Ответьте по отрывку об Иерусалимской Духовной Миссии:
(a) Когда граф Д.А. Толстой был назначен обер-прокурором Святейшего Синода?
(b) Какой взгляд продолжал преобладать в Азиатском департаменте?
(c) В каком ведомстве сослуживцами были граф Толстой, Ю.В. Толстой и Б.П. Мансуров?

Цитируемый отрывок:
+++
Но и от последней надежды, которую имел о. архимандрит Леонид, – защиты его Святейшим Синодом – он должен был отказаться с назначением в июне 1865 г. обер-прокурором Святейшего Синода графа Д.А. Толстого1324.

Не берусь окончательно решать, какие именно побуждения руководили графом Толстым, но не могу не отметить, что в общем, во все время его управления, а в особенности во время бытности товарищем обер-прокурора Ю.В. Толстого1325, Святейший Синод не только не поддерживал Иерусалимской Духовной Миссии, но как бы совершенно отказался от нее и всецело передал ее в полное распоряжение Азиатского департамента, где, конечно, продолжал преобладать взгляд: начальник Духовной Миссии – настоятель консульской церкви.

Лишь в виде догадки могу предполагать, что такой взгляд графа Толстого на иерусалимские дела происходил отчасти от незнакомства его с ними, которые он признавал слишком мелочными среди других государственных занятий, а затем личные отношения, которые для нас станут ясными, если мы скажем, что граф Толстой, Ю.В. Толстой и Б.П. Мансуров были не только соучениками по Лицею, но и сослуживцами по Морскому ведомству1326.
+++
Показанные данные:

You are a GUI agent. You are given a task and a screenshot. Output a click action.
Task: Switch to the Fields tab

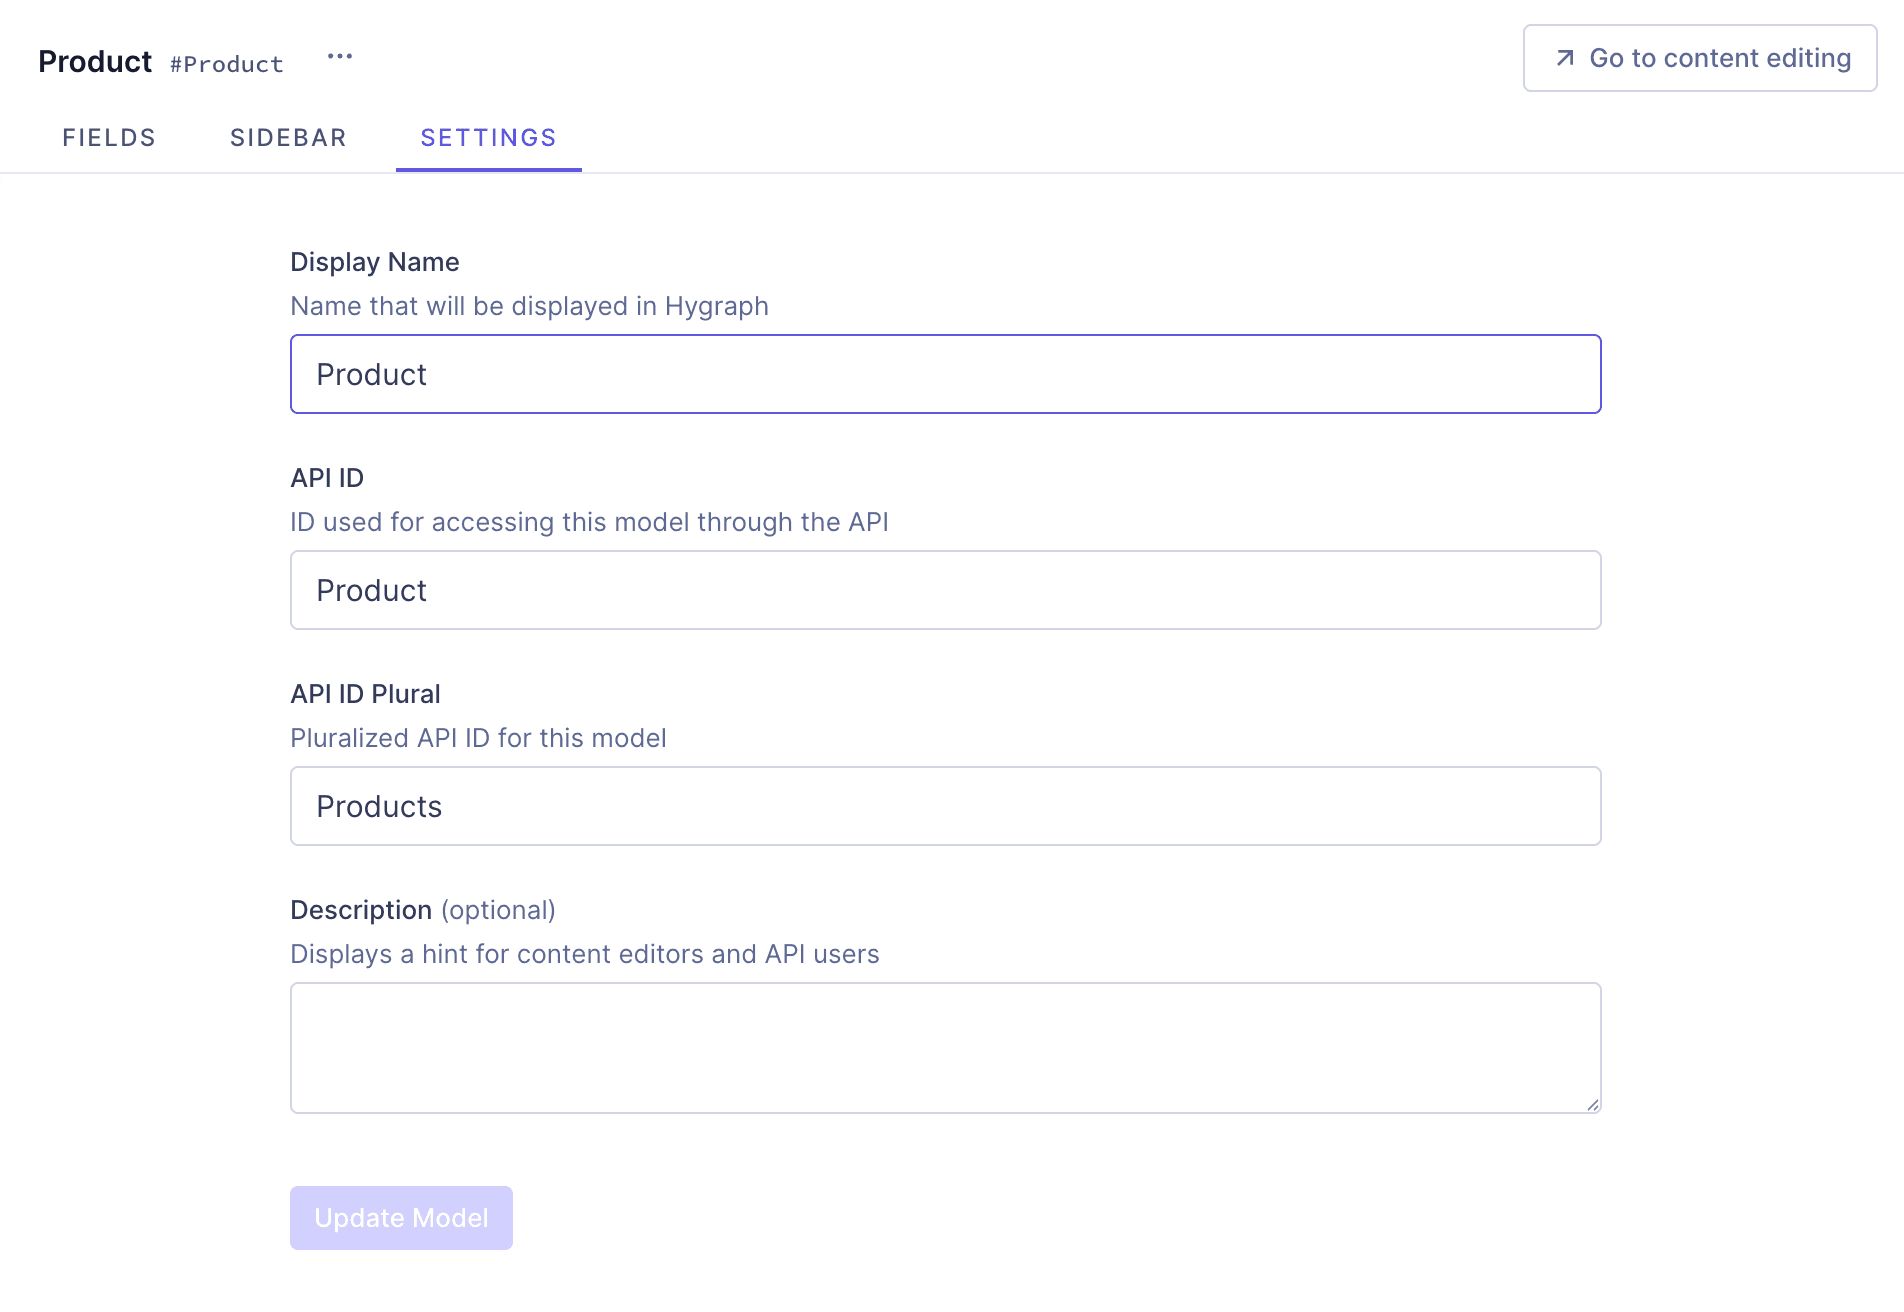point(109,138)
+++
Полное решение:
(a) В июне 1865 г.
(b) Взгляд, согласно которому начальник Духовной Миссии является настоятелем консульской церкви.
(c) В Морском ведомстве.